**EXERCISE AIM**
From the entries below, copy out every line with "agent" in it.

○ ○ ○ ○ ○ ○ ○

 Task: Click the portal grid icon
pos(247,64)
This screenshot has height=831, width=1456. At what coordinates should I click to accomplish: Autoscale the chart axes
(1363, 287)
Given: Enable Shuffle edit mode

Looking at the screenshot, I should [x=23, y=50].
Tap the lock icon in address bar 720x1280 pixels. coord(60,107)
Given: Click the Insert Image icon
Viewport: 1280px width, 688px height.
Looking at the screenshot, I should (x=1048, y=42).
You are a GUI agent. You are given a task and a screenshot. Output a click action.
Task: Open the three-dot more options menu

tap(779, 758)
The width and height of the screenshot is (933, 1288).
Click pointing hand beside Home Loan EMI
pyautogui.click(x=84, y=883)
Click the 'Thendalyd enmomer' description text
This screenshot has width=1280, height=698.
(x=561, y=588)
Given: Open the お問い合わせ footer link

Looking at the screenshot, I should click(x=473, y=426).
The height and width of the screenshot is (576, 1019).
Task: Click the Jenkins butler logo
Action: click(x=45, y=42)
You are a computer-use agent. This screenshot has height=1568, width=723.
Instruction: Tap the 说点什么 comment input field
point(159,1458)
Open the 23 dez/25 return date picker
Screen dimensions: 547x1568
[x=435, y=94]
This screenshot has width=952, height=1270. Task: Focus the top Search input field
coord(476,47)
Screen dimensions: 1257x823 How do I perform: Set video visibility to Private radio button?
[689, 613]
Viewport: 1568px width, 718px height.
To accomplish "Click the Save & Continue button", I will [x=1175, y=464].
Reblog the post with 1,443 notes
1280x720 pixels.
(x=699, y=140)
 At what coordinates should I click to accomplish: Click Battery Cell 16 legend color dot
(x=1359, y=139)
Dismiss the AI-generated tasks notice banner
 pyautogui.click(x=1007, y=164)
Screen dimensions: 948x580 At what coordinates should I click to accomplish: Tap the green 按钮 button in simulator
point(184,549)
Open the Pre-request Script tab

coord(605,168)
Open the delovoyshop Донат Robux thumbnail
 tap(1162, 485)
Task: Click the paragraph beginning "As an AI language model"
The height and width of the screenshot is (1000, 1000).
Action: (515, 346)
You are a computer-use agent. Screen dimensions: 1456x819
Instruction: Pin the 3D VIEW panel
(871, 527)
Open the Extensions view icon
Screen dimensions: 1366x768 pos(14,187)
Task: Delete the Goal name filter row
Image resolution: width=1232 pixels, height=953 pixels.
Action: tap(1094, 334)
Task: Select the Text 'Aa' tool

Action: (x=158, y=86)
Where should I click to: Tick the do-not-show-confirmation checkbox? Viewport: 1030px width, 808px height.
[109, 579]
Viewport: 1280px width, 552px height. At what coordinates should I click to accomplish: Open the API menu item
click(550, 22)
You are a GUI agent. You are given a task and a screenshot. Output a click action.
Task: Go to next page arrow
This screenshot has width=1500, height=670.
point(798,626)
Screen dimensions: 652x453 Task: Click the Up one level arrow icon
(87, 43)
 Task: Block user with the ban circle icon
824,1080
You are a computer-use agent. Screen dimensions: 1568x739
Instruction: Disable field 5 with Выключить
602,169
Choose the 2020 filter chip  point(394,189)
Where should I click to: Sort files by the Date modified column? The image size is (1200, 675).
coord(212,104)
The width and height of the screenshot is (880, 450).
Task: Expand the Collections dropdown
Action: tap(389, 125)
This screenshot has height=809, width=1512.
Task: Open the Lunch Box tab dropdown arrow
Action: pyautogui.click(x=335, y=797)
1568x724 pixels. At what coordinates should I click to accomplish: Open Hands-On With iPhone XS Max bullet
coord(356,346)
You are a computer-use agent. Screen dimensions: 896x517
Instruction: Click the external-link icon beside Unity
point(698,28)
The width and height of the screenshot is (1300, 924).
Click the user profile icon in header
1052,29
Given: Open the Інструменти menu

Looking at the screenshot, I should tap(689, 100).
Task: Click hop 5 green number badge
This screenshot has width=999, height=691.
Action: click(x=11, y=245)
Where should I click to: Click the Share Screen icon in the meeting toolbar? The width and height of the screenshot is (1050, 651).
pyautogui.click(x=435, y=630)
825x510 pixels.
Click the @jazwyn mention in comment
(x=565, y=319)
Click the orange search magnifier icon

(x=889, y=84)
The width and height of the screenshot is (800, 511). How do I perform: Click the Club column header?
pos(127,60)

○ ○ ○ ○ ○ ○ ○

**ANSWER TO THE PROBLEM**
You are a GUI agent. You are given a task and a screenshot. Output a click action.
You are a computer-use agent. This screenshot has height=1568, width=723.
You are a computer-use agent. Screen dimensions: 1456x819
You are a GUI agent. You are given a task and a screenshot. Output a click action.
You are a computer-use agent. Screen dimensions: 1568x739
You are a computer-use agent. Screen dimensions: 896x517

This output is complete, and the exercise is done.